NaNoEdMo: Revise that NaNoWriMo draft

You completed NaNoWriMo and you have at least 50k words of rough draft. You’ve put it aside since then.

Now it’s time to edit and revise.

Photo credit: Rennett Stowe

NaNoEdMo is National Novel Editing Month. It starts March 1. The idea between NaNoEdMo is that you spend the month of March editing your draft. Instead of counting words edited, the goal is to spend 50 hours revising your novel. It’s free to join here, and joining provides community benefits, including an active forum and lots of support with other writers revising and editing right along with you. There’s lots of advice and help as well as commiseration.

You can even get a certificate for completing your 50 hours. The rules are pretty simple. Basically:

You have to log your editing hours at least once every 7 days in March until you reach fifty hours. That is once between 1st-7th March inclusive, once between 8th-14th March inclusive, once between 15th- 21st March inclusive, once between 22nd-28th March inclusive and once between 29th-31st March inclusive; making a total of 5 times and totaling fifty hours or more. You can log your hours as much as you like but you must have at least one log in each period until you reach fifty hours.

They define editing as:

Editing is defined as changing previously written material. Editing does not include writing a completely new novel. It does not include planning or researching. It does include anything from correcting the grammar and spelling to substantial rewriting of the novel.

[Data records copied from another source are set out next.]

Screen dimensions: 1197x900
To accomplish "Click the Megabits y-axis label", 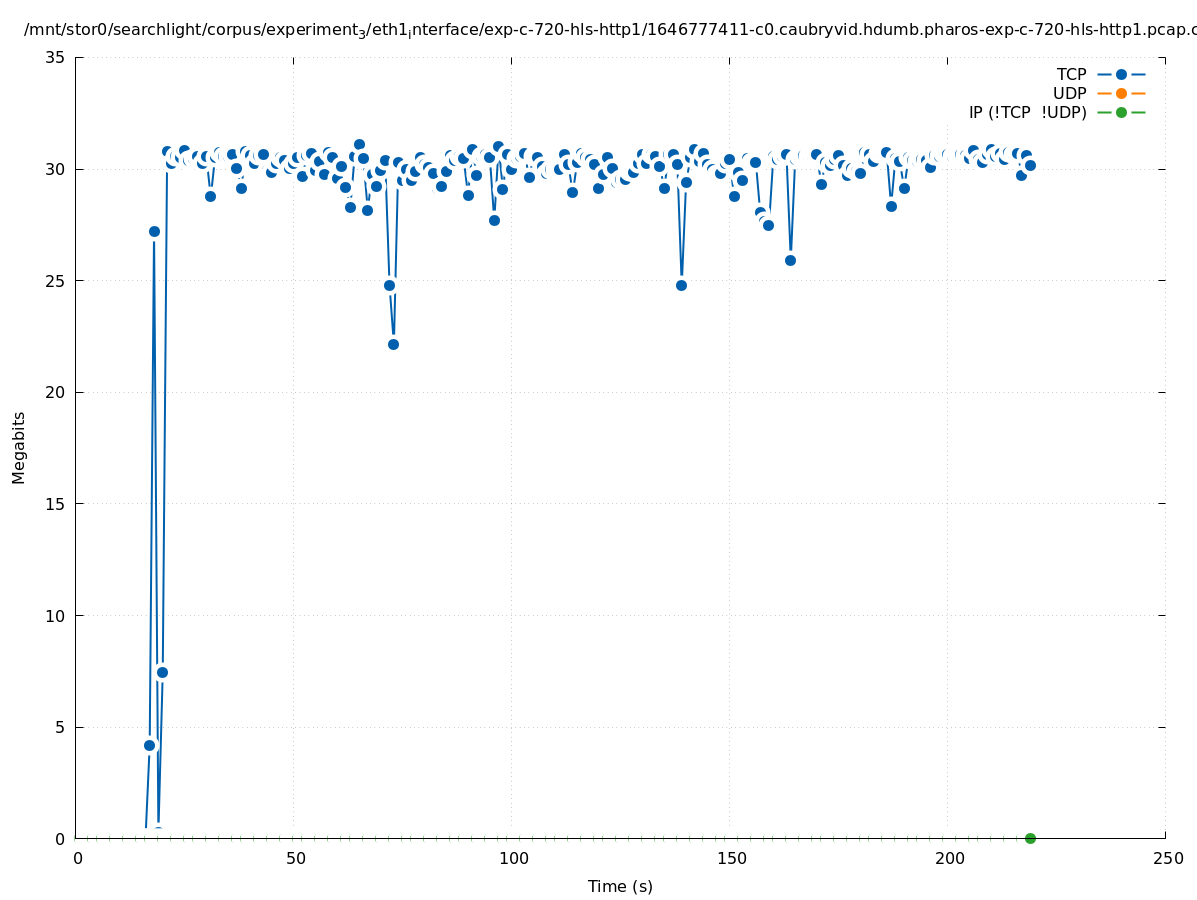I will pyautogui.click(x=19, y=447).
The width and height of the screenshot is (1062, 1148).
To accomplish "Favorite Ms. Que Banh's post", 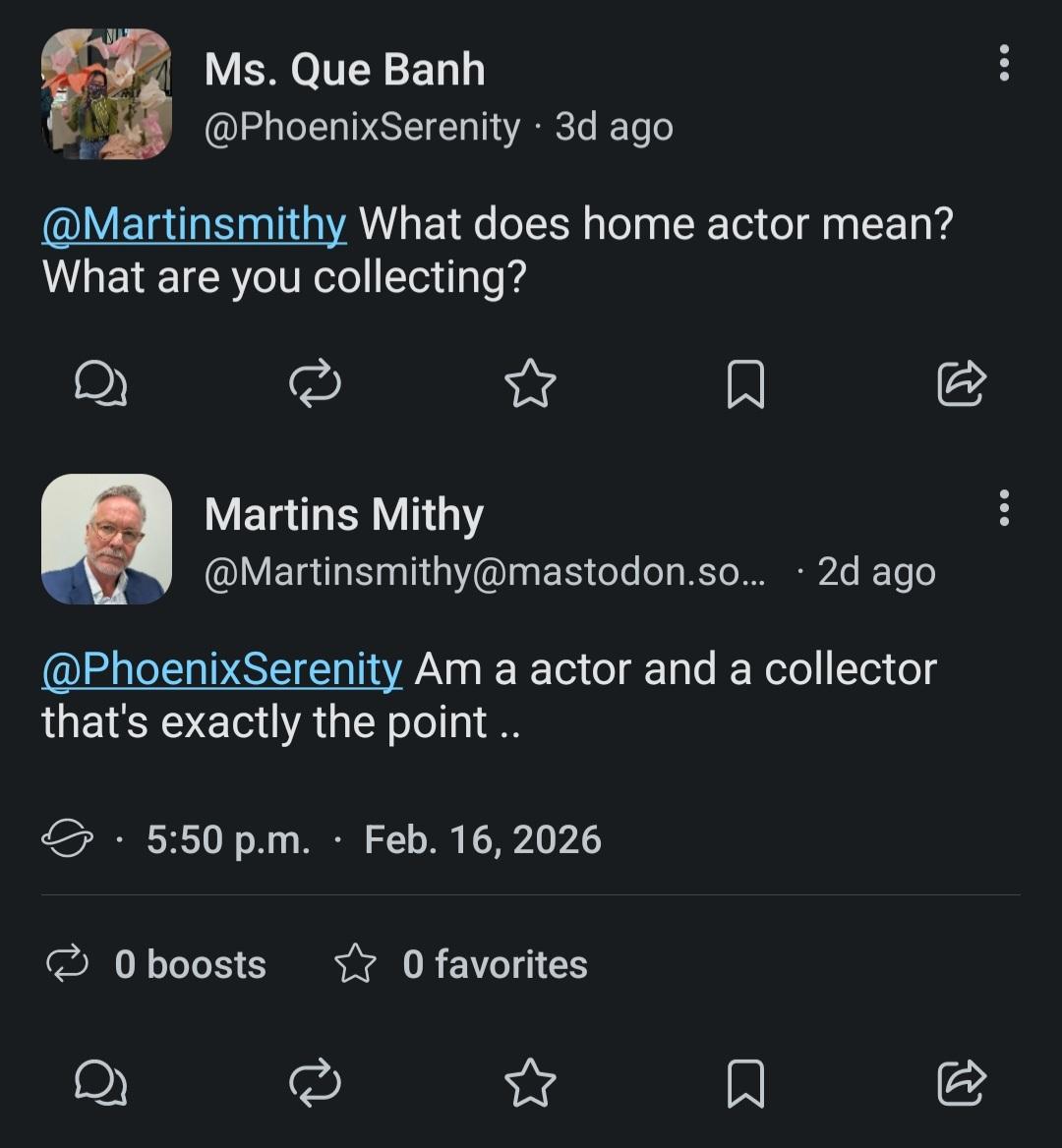I will [x=530, y=384].
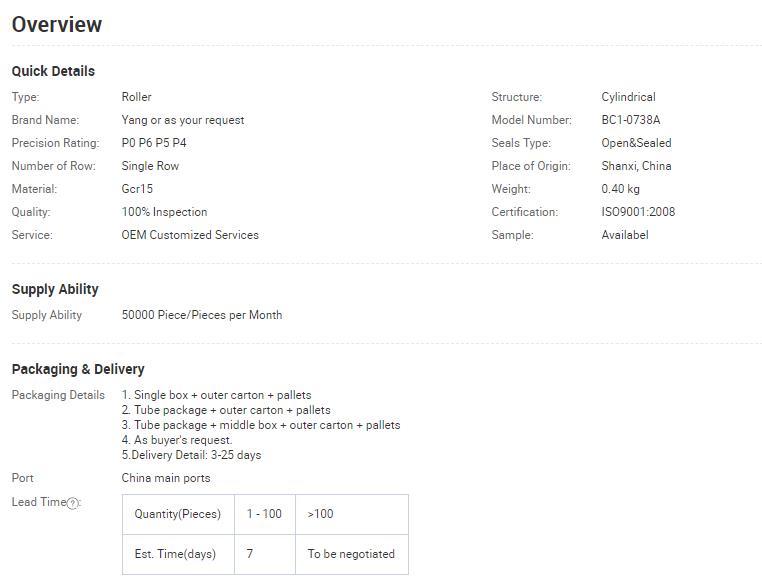762x585 pixels.
Task: Click the Supply Ability section heading
Action: 55,290

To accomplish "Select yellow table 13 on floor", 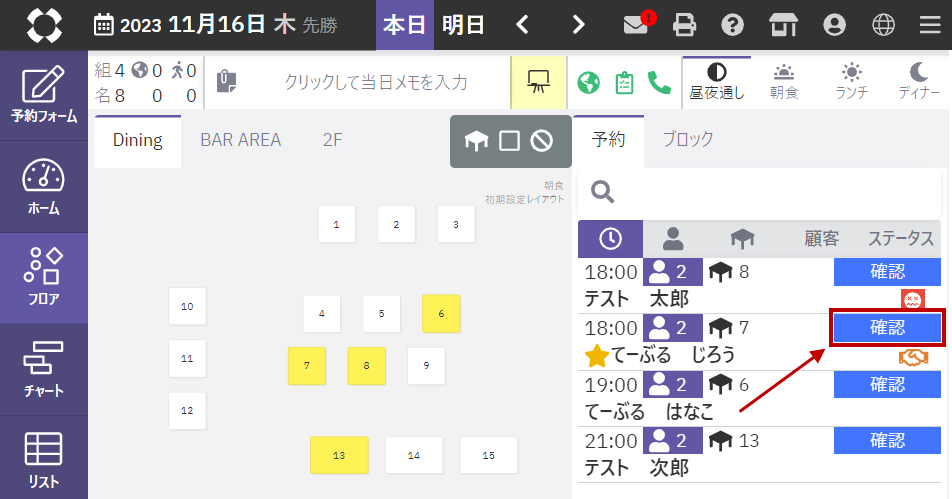I will [x=339, y=455].
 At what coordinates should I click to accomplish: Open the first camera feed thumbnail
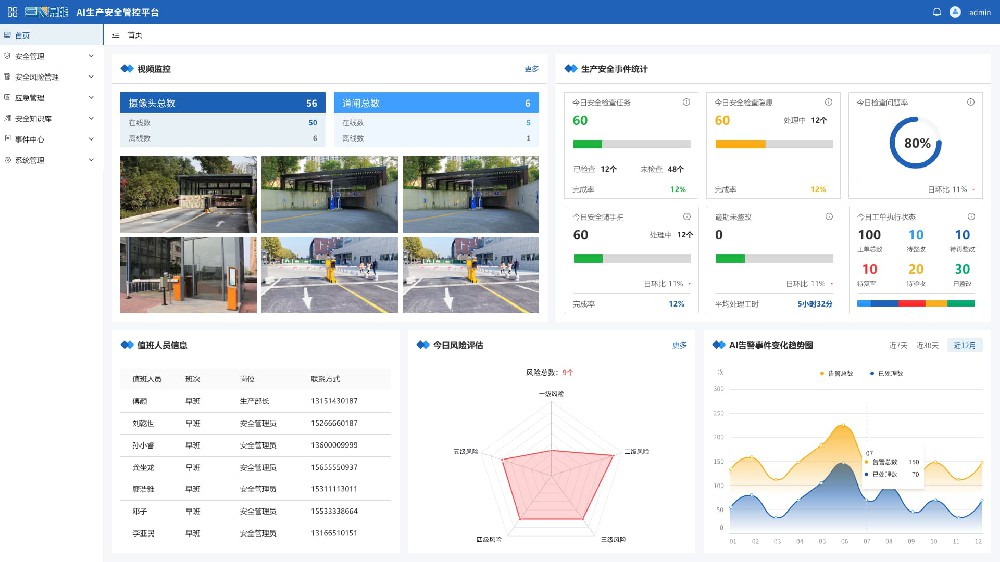point(188,194)
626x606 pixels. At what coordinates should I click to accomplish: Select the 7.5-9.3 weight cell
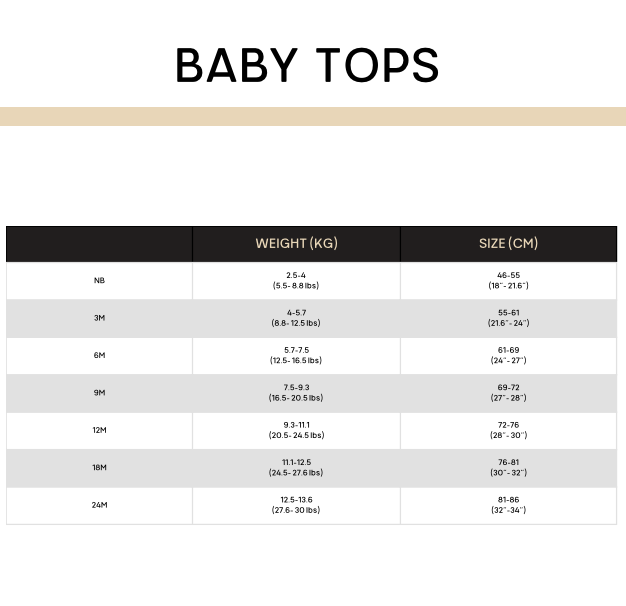(x=296, y=392)
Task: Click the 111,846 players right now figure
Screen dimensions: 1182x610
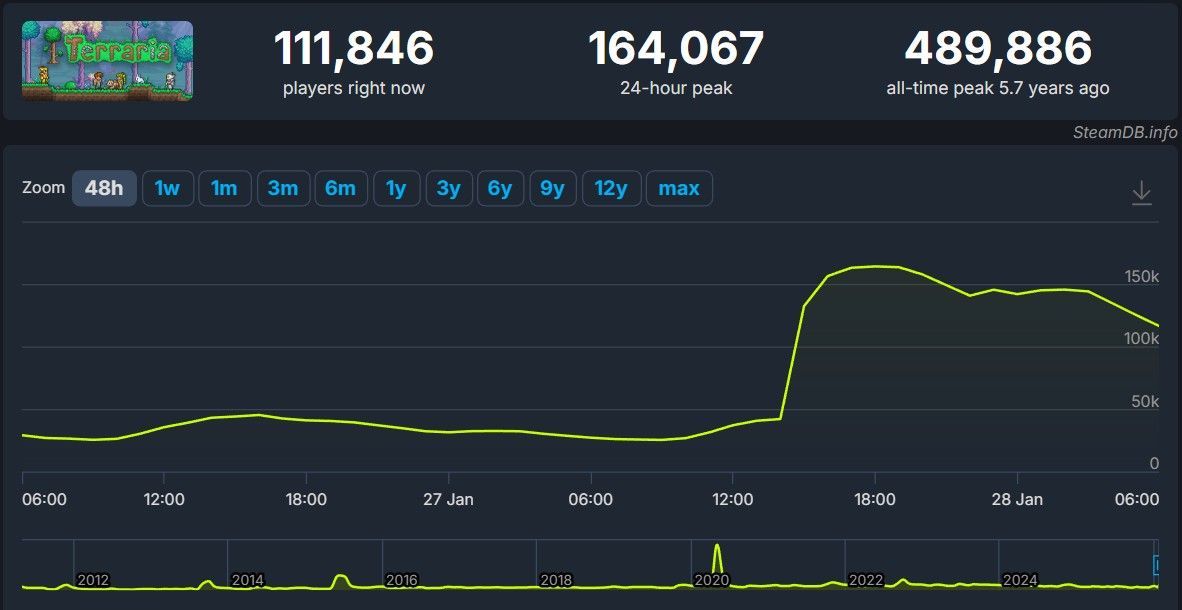Action: (354, 49)
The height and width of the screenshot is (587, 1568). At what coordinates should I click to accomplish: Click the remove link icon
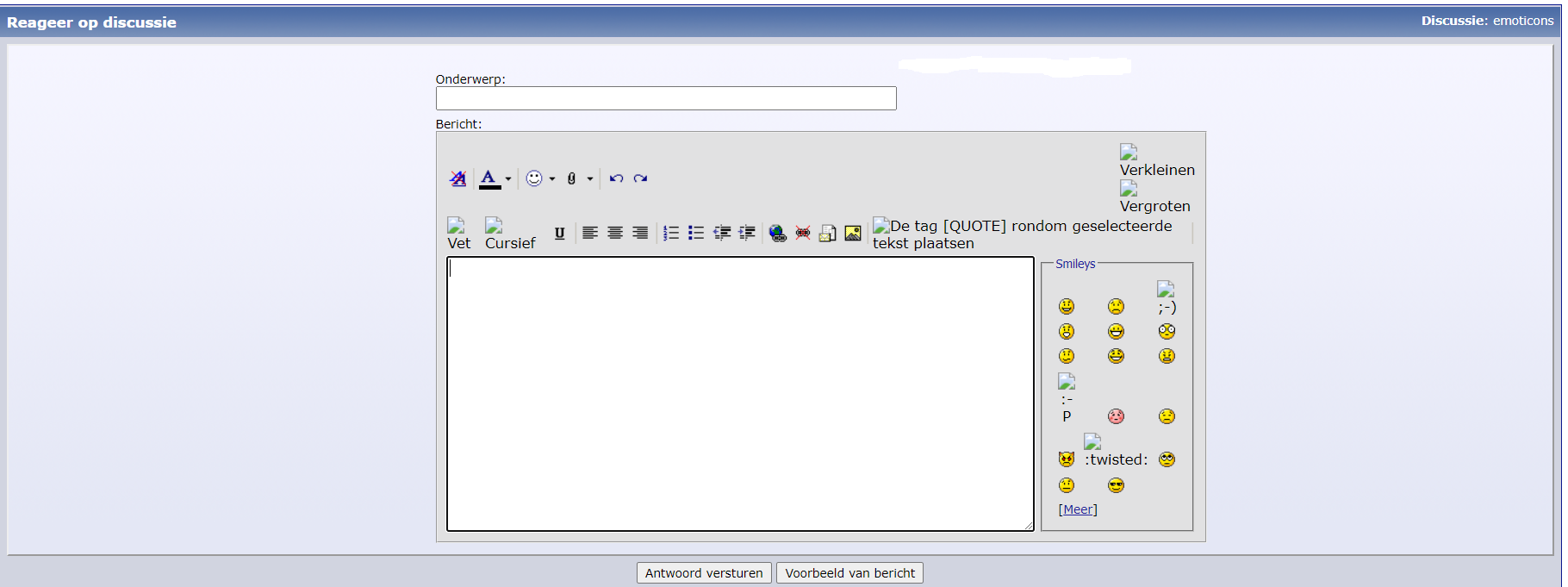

That means that your novel doesn’t have to be one that you wrote for NaNoWriMo. It also means that you can continue your 50K novel; keep in mind that 50K is a pretty slim novel by modern standards, so fleshing it out as part of editing is a reasonable idea.

If you want some suggestions about how to edit your own work, many writers have found Self-Editing for Fiction Writers by Renni Browne and Dave King full of practical advice about how to edit, what to edit, and why you need to edit.